Over Half of Canadians Say They Don’t Have Enough Money to Save for Retirement: Poll

Over Half of Canadians Say They Don’t Have Enough Money to Save for Retirement: Poll
Canadian $100 bills are counted in Toronto on Feb. 2, 2016. (The Canadian Press/Graeme Roy)
Isaac Teo

More than half of Canadians indicate they are behind on retirement savings, according to a recent survey commissioned by tax preparation firm H&R Block Canada.

The survey, published on April 3, found that 52 percent of Canadians are unprepared for retirement as they don’t feel they have enough money left at the end of the month to save for it. Half of them (50 percent) say they plan to have a “side gig” when they retire.

Peter Bruno, president of H&R Block Canada, says Canadians now have an “evolved” vision of retirement.

“Not so long ago, the traditional vision of retirement was that at around 65 years old, Canadians ‘hung up their hats’ and celebrated the end of full-time employment.,” said Bruno in a press release.

“What we’re seeing now is that the vision for retirement has evolved dramatically—fuelled by shifts in tax-friendly savings plan options, evolving workforce realities, the gig economy, and the prevailing economic environment.”

The online survey, conducted with 1,501 Canadians who are members of the Angus Reid Forum, indicated 36 percent of the respondents between the ages of 18-54 don’t believe they would ever retire.

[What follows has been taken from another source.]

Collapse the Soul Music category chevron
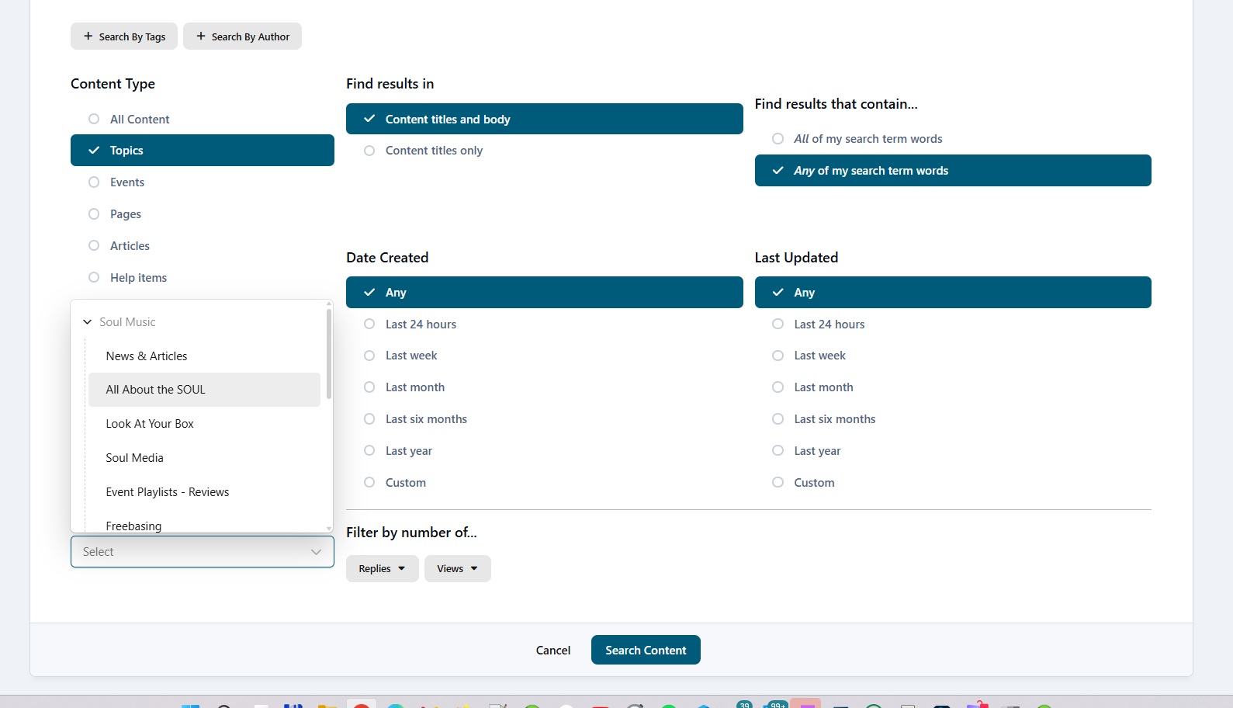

The survey, however, noted there are still 44 percent who anticipate retiring before hitting the 64-year mark. According to Statistics Canada in January, the average retirement age in 2022 was 64 years and 6 months in age.
“Of those who’ve not yet retired, there’s a wide range of retirement age expectations, including between 45-54 years old (5 percent); 55-64 (39 percent); 65-69 (35 percent); 60-64 (27 percent); 70+ (21 percent),” said the survey, conducted from Feb. 14-16.

‘Prevailing Lack of Understanding’

A “mixed sentiment” revolved around putting money away for retirement in the current economic climate. Sixty-five percent of the Canadians polled say they will likely put less into their Tax-Free Savings Account (TFSA), and Registered Retirement Savings Plan (RRSP) this year due to the increased cost of living.

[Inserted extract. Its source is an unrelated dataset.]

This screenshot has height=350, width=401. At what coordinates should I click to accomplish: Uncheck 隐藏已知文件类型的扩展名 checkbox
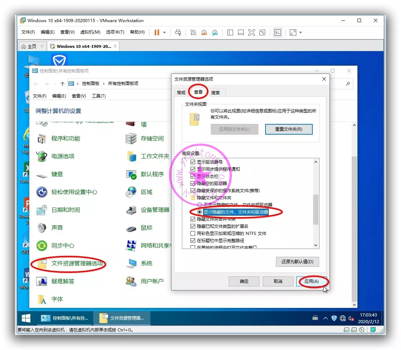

“This compares to 32 percent who feel like they put enough money away each month for their retirement and 46 percent who feel good about their retirement strategy,” the survey said.

Researchers said during the survey period, 56 percent of Canadians reported having an RRSP, while six percent plan to set one up in the future. As for TFSA, 54 percent said they have one, and six percent intend to establish one at some point.

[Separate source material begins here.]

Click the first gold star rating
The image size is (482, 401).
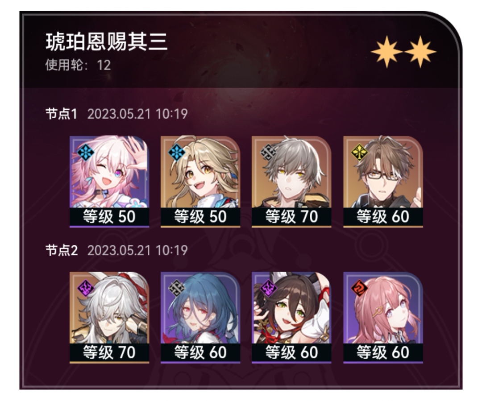point(386,52)
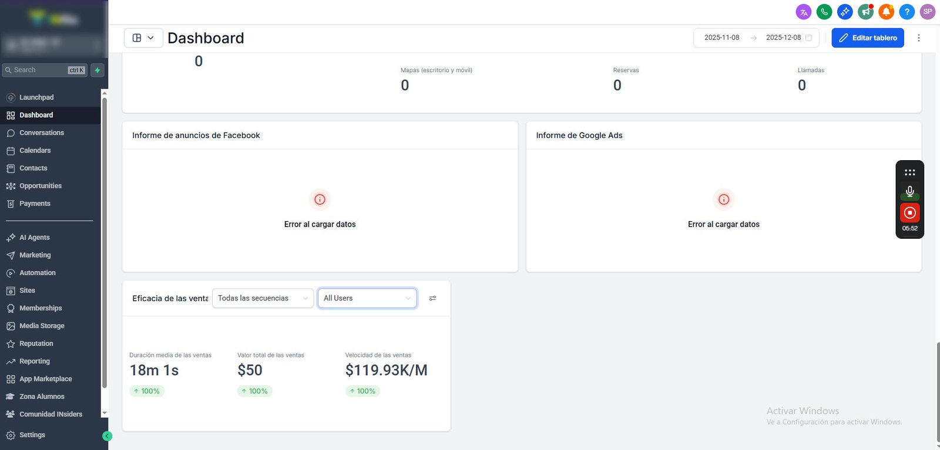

“However, the research reveals there’s still a prevailing lack of understanding around tax-friendly retirement savings options and strategies (55 percent of Canadians), including among those that already have retirement plans in place,” they wrote.

A “heavy reliance” on employer-sponsored registered pensions (37 percent) and government-assisted retirement plans (19 percent) was also noted among the respondents, the survey found.

“There is no one-size-fits-all retirement plan or strategy for Canadians, but regardless of your personal situation, having a good understanding of your options and how tax-friendly savings plans work is key,” Bruno said.

“When it comes to tax filing time, it’s also important you understand any changes that could impact how to maximize your tax return and minimize your taxable income.”

Among the changes this filing season relating to retirement savings plans include increased limits in RRSP and TFSA, changes to Old Age Security limits, and increase in Canada Pension Plan maximum contributions, according to the release.